A new Bureau of Justice Statistics Report by Erica Smith and Jessica Truman shows a significant decline in the Prevalence Of Violent Crime Among Households With Children, 1993-2010. The study is based on the large-scale annual National Crime Victimization Survey (NCVS) and it differs from standard victimization reports in its explicit focus on households with kids.

The chart below shows the percentage of households with children in which at least one member age 12 or older experienced nonfatal violent victimization (rape, sexual assault, robbery, aggravated assault, and simple assault) in the previous year. This does not necessarily mean that the children witnessed the violence or that they were even aware of it, but it does give us a pretty good sense of whether kids are living with household members who are themselves experiencing violence. And the NCVS provides the sort of high-quality nationally representative survey data that are useful in charting big-picture trends. According to the report, this rate dropped from 12.6 percent of children to 3.9 percent in the past 18 years (the blip in 2006 is due to a shift in methodology). That’s an impressive 69 percent decline since 1993.

 

These numbers still seem high to me, but I think it is because simple assault (which encompasses a pretty broad range of behavior) accounts for the bulk of the violence (about 2.6 percent of the 3.9 percent total in 2010). Which kids are most affected? Children in urban areas, children of color, and lower-income children are most likely to live in households experiencing violent victimization. Rates are significantly higher for urban households with children (4.5 percent) than for rural (3.6 percent) or suburban (3.2 percent) households.

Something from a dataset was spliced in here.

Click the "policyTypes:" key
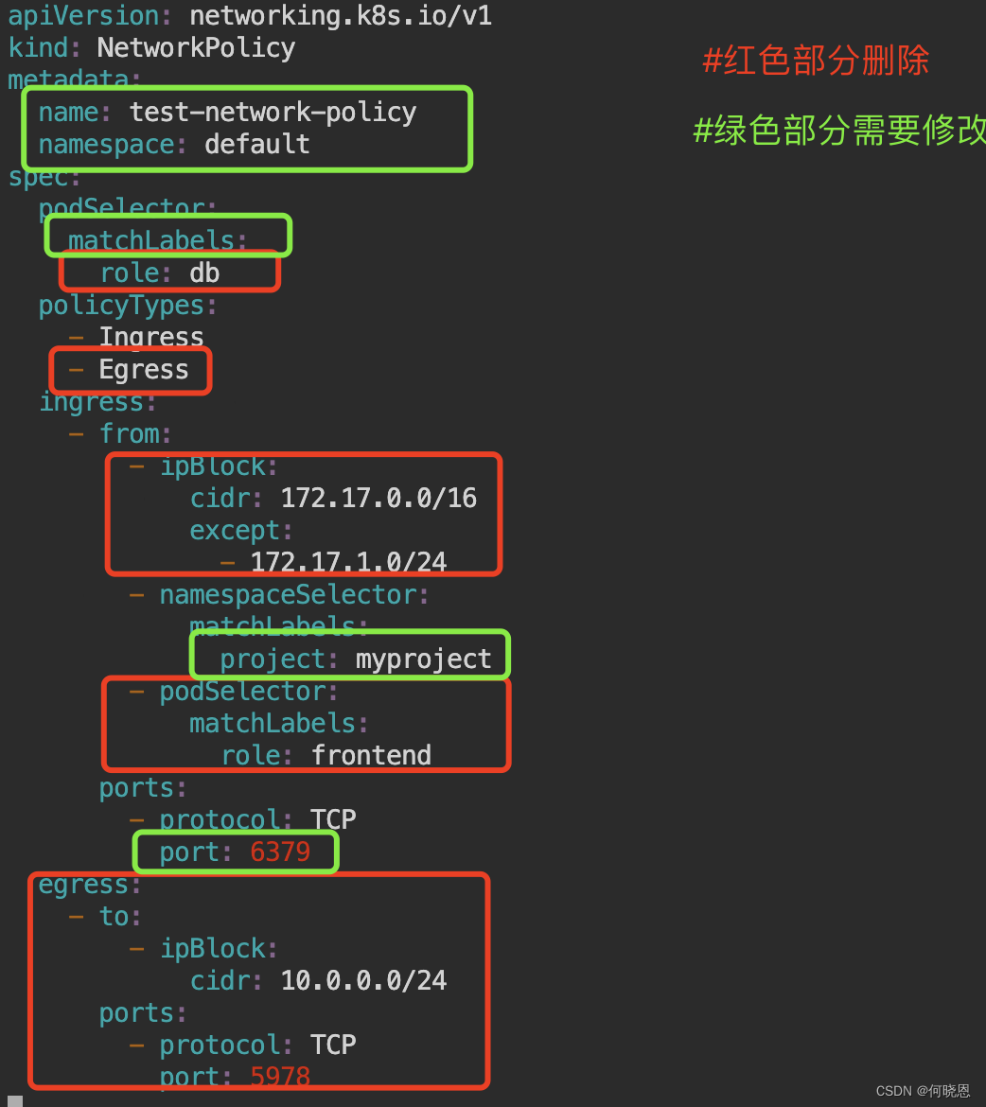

With respect to race and ethnicity, rates are lower fir households headed by Asians/Pacific Islanders (1.4 percent) than for households headed by multiracial persons (5.6 percent), American Indians/Alaskan Natives (5.3 percent), African Americans (4.9 percent), Hispanics (4.0 percent), and Whites (3.4 percent) (the authors caution, however, that estimates for several of these groups are based on a small number of cases). There is also a very clear socioeconomic gradient to violent victimization: the greater the household income, the lower the rate of violent victimization, as shown below.

This sort of story might be familiar to criminologists: the overall crime situation is improving, but victimization is heavily concentrated among the most disadvantaged. Nevertheless, this report is important and useful in showing how children’s proximity to violence is changing in some ways — and not changing in others.